We know that A = IA 

\(\begin{bmatrix} 1 & 3 & -2\\ -3 & 0 & -5\\ 2&5&0 \end{bmatrix}\)=\(\begin{bmatrix} 1 & 0 & 0\\ 0 & 1 & 0\\ 0&0&1 \end{bmatrix}\)A 

Applying \(R_2 → R_2 + 3R_1\) and \(R_3 → R_3 − 2R_1\), we have: 

\(\begin{bmatrix} 1 & 3 & -2\\ 0 & 9 & -11\\ 0&-1&4 \end{bmatrix}\)=\(\begin{bmatrix} 1 & 0 & 0\\ 3 & 1 & 0\\ -2&0&1 \end{bmatrix}\)A .
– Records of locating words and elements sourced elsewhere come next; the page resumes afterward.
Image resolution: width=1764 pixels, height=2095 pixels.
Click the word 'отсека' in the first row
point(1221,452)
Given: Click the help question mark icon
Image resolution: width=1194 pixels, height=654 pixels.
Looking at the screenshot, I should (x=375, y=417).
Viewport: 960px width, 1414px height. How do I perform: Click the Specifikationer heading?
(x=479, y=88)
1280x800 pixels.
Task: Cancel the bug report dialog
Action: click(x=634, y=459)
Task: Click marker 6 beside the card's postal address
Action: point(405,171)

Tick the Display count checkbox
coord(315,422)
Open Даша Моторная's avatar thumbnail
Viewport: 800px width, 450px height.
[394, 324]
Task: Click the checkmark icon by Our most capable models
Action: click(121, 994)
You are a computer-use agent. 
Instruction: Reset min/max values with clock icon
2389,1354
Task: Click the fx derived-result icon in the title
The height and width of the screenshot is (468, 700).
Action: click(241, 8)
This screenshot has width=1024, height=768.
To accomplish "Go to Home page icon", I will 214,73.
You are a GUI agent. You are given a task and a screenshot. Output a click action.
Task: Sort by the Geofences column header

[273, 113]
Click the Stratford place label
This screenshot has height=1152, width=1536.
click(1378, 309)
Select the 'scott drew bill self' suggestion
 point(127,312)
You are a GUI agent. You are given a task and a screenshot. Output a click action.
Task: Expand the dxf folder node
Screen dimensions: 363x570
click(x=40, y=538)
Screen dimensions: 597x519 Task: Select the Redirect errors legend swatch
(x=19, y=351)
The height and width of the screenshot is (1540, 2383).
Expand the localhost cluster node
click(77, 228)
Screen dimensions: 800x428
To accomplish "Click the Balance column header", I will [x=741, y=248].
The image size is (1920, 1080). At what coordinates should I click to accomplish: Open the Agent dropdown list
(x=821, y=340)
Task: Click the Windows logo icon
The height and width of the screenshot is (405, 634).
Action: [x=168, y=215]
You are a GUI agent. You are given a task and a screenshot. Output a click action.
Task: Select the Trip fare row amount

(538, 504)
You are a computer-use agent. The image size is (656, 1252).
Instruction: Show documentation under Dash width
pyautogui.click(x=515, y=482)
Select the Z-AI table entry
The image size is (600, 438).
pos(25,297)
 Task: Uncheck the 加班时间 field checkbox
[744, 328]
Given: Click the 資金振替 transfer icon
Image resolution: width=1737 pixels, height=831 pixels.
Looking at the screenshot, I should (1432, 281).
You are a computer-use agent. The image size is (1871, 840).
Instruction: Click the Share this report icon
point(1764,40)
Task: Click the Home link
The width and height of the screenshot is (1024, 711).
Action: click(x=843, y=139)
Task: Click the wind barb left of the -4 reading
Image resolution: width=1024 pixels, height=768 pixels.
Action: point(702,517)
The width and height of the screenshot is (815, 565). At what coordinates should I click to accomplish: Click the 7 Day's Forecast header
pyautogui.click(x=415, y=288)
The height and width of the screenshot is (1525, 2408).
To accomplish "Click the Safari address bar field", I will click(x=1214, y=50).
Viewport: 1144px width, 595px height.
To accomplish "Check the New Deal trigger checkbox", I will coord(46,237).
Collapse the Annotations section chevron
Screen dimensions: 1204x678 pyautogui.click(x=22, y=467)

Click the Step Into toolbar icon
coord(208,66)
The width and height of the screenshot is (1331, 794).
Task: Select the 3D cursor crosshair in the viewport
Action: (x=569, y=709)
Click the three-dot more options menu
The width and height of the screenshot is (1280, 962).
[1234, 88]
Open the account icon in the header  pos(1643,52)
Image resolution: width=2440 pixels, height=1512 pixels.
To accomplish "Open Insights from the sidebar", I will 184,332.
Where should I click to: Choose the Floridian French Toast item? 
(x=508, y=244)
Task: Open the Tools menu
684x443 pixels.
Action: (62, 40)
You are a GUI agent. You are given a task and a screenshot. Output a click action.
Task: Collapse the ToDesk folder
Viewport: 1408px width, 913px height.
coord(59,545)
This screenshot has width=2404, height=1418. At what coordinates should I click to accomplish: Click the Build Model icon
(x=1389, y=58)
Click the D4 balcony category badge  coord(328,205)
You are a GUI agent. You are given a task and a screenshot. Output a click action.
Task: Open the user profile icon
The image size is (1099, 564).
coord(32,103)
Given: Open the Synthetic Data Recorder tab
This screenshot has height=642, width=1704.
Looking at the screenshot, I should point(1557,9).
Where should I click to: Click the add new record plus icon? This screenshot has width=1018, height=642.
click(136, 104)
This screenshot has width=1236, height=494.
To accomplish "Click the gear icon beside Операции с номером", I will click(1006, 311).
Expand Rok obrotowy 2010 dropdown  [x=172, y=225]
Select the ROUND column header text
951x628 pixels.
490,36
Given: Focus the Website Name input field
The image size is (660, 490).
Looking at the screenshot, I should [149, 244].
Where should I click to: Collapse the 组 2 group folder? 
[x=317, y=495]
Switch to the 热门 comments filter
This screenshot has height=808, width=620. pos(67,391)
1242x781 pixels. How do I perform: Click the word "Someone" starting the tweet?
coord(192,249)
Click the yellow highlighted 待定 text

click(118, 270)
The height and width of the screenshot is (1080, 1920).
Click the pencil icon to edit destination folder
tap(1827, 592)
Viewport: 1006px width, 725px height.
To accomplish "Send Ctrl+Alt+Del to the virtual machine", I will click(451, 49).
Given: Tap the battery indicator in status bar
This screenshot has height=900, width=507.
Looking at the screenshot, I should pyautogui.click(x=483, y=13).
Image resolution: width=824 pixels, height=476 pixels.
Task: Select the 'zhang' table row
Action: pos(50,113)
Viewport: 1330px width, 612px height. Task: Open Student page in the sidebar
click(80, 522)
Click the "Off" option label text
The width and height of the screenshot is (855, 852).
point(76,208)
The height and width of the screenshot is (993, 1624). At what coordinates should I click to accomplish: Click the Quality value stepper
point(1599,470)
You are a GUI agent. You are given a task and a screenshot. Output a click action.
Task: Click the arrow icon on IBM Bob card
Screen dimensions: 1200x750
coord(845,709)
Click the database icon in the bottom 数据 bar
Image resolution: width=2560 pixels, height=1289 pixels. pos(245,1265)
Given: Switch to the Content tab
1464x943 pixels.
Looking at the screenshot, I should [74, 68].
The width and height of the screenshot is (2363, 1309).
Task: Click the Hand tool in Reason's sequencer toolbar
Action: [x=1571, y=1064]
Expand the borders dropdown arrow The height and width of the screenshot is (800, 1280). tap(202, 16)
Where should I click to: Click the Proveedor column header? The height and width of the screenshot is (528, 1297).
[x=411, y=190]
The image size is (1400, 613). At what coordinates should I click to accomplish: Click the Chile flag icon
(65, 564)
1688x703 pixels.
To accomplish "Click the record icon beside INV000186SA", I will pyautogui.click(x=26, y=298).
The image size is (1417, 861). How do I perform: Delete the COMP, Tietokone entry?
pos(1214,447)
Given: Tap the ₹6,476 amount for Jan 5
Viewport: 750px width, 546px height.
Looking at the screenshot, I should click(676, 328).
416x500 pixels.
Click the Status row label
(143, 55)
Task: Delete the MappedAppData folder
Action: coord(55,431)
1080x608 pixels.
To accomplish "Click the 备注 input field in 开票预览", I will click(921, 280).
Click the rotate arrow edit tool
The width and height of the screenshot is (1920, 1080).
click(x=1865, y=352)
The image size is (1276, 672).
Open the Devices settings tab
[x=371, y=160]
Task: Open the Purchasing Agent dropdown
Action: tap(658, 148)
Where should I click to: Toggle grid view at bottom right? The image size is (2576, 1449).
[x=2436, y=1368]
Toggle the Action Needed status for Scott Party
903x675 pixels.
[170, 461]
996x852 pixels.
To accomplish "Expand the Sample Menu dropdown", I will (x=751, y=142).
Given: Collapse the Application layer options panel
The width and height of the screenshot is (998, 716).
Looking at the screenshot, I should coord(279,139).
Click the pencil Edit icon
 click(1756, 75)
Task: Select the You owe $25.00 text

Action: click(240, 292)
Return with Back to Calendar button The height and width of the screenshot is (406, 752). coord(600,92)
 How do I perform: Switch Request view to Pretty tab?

Applying \(R_1 → R_1 + 3R_3\) and \(R_2 → R_2 +8R_3\), we have: 

\(\begin{bmatrix} 1 & 0 & 10\\ 0 & 1 & 21\\ 0&-1&4 \end{bmatrix}\)=\(\begin{bmatrix} -5 & 0 & 3\\ -13 & 1 & 8\\ -2&0&1 \end{bmatrix}\)A 

Applying \(R_3 → R_3 + R_2\) , we have 

\(\begin{bmatrix} 1 & 0 & 10\\ 0 & 1 & 21\\ 0&0&25 \end{bmatrix}\)=\(\begin{bmatrix} -5 & 0 & 3\\ -13 & 1 & 8\\ -15&1&9 \end{bmatrix}\)A 

Applying \(R_3 → \frac{1}{25}R_3\) , we have 

\(\begin{bmatrix} 1 & 0 & 10\\ 0 & 1 & 21\\ 0&0&1 \end{bmatrix}\)=\(\begin{bmatrix} -5 & 0 & 3\\ -13 & 1 & 8\\ -\frac{3}{5}&\frac{1}{25}&\frac{9}{25} \end{bmatrix}\)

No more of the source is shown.